Rechtbank Midden-Nederland, 03-02-2021, ECLI:NL:RBMNE:2021:1387, 8391088 UC EXPL 20-2041
Rechtbank Midden-Nederland, 03-02-2021, ECLI:NL:RBMNE:2021:1387, 8391088 UC EXPL 20-2041
Gegevens
- Instantie
- Rechtbank Midden-Nederland
- Datum uitspraak
- 3 februari 2021
- Datum publicatie
- 19 april 2021
- ECLI
- ECLI:NL:RBMNE:2021:1387
- Formele relaties
- Einduitspraak: ECLI:NL:RBMNE:2021:1388
- Zaaknummer
- 8391088 UC EXPL 20-2041
Inhoudsindicatie
Een uitzendbeding of een bepaling in de cao is niet rechtsgeldig voor zover daarin is bepaald dat de uitzendovereenkomst eindigt doordat werknemer de bedongen arbeid als gevolg van arbeidsongeschiktheid niet langer kan verrichten. Sprake van opzegverbod.
Uitspraak
Civiel recht
kantonrechter
locatie Utrecht
zaaknummer: 8391088 UC EXPL 20-2041 AS/31467
Vonnis van 3 februari 2021
inzake
de besloten vennootschap met beperkte aansprakelijkheid
[eiseres] B.V.,
gevestigd te [vestigingsplaats] ,
verder ook te noemen [eiseres] ,
eisende partij,
gemachtigde: mr. G.H. Teiken,
tegen:
[gedaagde] ,
wonende te [woonplaats] ,
verder ook te noemen [gedaagde] ,
gedaagde partij,
procederend in persoon.
1 De procedure
Het verloop van de procedure blijkt uit:
- de dagvaarding,
- de conclusie van antwoord,
- de mondelinge behandeling van 19 oktober 2020 via Skype,
- het proces-verbaal van de mondelinge behandeling.

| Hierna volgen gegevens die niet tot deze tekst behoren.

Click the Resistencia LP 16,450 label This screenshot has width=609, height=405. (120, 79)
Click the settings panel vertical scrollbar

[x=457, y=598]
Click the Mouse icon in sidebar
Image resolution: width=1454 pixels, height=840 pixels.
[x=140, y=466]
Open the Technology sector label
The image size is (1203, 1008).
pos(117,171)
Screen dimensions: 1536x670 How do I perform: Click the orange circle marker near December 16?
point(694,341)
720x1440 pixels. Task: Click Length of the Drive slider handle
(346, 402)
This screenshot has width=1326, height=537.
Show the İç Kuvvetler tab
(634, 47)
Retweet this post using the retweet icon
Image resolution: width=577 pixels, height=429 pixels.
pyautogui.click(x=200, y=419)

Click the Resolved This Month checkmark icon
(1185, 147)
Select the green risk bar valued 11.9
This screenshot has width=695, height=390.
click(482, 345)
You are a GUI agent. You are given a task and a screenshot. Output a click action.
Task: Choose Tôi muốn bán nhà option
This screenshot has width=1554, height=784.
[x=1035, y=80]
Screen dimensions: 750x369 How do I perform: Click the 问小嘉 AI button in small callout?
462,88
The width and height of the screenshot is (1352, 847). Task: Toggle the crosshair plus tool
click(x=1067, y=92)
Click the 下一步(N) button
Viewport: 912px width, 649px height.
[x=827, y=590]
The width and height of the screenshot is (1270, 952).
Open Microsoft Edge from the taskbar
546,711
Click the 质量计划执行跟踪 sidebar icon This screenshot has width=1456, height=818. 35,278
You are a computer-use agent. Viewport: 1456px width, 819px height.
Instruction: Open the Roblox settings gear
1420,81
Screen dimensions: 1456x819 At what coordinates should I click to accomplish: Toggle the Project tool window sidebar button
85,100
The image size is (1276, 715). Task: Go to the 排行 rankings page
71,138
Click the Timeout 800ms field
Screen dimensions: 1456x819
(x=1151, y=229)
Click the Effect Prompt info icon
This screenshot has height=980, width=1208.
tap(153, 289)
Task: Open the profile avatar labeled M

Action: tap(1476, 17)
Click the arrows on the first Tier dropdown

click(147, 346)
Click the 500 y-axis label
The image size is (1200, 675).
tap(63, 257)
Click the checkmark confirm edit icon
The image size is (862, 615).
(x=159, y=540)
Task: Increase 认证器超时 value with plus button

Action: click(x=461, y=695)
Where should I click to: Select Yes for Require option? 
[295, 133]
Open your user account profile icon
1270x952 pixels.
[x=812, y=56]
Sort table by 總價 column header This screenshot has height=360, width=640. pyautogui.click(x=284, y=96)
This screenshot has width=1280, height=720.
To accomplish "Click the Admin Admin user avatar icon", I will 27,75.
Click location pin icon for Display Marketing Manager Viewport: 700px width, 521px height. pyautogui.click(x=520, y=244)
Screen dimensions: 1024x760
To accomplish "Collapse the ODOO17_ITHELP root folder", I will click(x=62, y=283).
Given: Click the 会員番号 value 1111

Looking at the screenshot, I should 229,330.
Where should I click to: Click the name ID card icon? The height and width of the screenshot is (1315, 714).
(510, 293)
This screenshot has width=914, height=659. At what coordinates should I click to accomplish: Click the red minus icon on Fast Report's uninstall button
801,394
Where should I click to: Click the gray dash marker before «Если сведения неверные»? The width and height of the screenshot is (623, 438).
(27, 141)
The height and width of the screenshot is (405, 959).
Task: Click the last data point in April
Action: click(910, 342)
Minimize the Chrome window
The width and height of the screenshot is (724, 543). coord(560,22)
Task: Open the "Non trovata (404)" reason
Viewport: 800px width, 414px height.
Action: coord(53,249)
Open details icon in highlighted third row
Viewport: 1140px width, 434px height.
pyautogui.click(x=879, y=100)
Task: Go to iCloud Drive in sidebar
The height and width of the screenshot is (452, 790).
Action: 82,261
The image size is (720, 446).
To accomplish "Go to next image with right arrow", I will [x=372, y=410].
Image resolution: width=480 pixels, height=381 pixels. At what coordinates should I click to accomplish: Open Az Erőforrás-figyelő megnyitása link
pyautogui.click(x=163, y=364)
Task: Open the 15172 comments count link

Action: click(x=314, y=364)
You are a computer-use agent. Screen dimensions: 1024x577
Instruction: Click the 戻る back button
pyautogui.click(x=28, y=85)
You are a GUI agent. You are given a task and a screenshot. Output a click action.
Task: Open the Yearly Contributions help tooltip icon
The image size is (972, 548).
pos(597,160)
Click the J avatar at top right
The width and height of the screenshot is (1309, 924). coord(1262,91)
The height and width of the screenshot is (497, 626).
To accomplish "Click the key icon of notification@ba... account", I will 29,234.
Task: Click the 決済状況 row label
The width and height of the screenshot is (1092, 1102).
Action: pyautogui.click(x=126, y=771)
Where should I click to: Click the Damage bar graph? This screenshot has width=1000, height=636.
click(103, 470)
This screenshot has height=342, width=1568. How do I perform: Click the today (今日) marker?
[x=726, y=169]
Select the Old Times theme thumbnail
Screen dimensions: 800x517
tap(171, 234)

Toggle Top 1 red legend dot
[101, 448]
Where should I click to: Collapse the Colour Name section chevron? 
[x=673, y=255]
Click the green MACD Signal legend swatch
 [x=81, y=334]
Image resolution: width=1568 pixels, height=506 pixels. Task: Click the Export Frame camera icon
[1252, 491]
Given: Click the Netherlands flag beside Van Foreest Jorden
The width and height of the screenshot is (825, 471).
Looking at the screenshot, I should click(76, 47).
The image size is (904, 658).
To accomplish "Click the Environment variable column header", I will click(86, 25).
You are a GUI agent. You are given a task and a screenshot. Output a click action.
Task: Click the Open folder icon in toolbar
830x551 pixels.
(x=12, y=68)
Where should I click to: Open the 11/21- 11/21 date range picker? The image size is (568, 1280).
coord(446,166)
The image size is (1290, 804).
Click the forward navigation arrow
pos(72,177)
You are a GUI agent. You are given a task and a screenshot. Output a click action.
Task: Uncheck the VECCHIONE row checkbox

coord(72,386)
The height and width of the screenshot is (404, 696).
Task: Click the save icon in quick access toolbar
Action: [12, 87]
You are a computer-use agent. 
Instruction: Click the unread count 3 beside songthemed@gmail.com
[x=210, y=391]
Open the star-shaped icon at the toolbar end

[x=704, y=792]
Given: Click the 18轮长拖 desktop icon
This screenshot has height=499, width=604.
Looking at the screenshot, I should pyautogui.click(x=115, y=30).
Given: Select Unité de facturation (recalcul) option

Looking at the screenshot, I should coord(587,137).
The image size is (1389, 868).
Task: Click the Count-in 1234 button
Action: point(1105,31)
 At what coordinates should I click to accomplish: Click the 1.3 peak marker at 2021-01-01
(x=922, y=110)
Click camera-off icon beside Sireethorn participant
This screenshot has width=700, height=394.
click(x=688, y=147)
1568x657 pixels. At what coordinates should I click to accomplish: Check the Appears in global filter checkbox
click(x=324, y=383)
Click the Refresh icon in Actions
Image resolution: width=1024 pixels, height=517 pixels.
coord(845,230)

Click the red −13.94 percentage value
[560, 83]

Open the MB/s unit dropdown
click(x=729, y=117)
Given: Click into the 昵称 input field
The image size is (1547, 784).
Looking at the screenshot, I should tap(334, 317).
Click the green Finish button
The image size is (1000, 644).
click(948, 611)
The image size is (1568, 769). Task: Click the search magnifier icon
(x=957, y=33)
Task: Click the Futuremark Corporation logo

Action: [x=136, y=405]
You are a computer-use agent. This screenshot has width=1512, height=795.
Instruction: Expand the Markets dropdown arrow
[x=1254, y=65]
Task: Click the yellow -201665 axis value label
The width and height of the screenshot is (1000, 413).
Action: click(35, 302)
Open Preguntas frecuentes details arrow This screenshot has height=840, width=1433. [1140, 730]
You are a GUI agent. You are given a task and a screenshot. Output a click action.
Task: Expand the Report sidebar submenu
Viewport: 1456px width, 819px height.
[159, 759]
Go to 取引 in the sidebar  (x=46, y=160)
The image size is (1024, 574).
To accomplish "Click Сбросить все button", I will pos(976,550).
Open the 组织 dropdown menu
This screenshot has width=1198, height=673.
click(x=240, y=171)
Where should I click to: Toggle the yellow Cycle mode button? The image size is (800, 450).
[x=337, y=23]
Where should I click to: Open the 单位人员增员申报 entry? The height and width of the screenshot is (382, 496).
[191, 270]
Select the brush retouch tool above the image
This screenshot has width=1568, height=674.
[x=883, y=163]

Ten slotte is vonnis bepaald.
2 Waar gaat het over
Partijen kennen elkaar sinds 2014. [gedaagde] heeft in de periode 2014 - 2018 als arts diverse uitzendwerkzaamheden verricht. Daarna is [eiseres] met [gedaagde] op 11 maart 2019 een uitzendovereenkomst aangegaan die 9 weken zou duren maar vroegtijdig is geëindigd. Partijen zijn op 1 april 2019 een nieuwe uitzendovereenkomst (hierna: de uitzendovereenkomst) aangegaan voor de duur van 7 maanden. Op basis van die laatste overeenkomst is [gedaagde] bij [naam stichting] aan de slag gaan.
In de uitzendovereenkomst is, voor zover relevant, het volgende bepaald:
“ Artikel 1
Deze uitzendovereenkomst fase 1 duurt een periode van 26 gewerkte weken. Als deze periode is voltooid en de uitzendovereenkomst wordt voortgezet, treedt fase 2 in werking.”
Artikel 2
(…)
B. De uitzendkracht verklaart zich voorts bekend en akkoord met het volgende:
̶ Deze uitzendovereenkomst eindigt van rechtswege als de inlener, om welke reden dan ook, niet langer van uitzendwerk of de uitzendkracht gebruik wil of kan maken. Of doordat de uitzendkracht om welke reden dan ook, daaronder begrepen arbeidsongeschiktheid, niet langer de bedongen arbeid wil of kan verrichten;
̶ (…)
̶ De terbeschikkingstelling van de uitzendkracht aan de inlener kan ook door de uitzendonderneming worden beëindigd, als dit naar het oordeel van de uitzendonderneming noodzakelijk is.”
[eiseres] valt onder de werkingssfeer van de algemeen verbindend verklaarde cao Algemene Bond Uitzendondernemingen (hierna: ABU-cao). Voor deze procedure is de versie 2017-2019 van belang en niet de ABU-cao 2019-2021 zoals [eiseres] in haar dagvaarding stelt. De ABU-cao 2019-2021 is vanaf 30 december 2019 in werking getreden en op 11 juli 2020 algemeen verbindend verklaard, terwijl de uitzendovereenkomst op die datum reeds geëindigd was.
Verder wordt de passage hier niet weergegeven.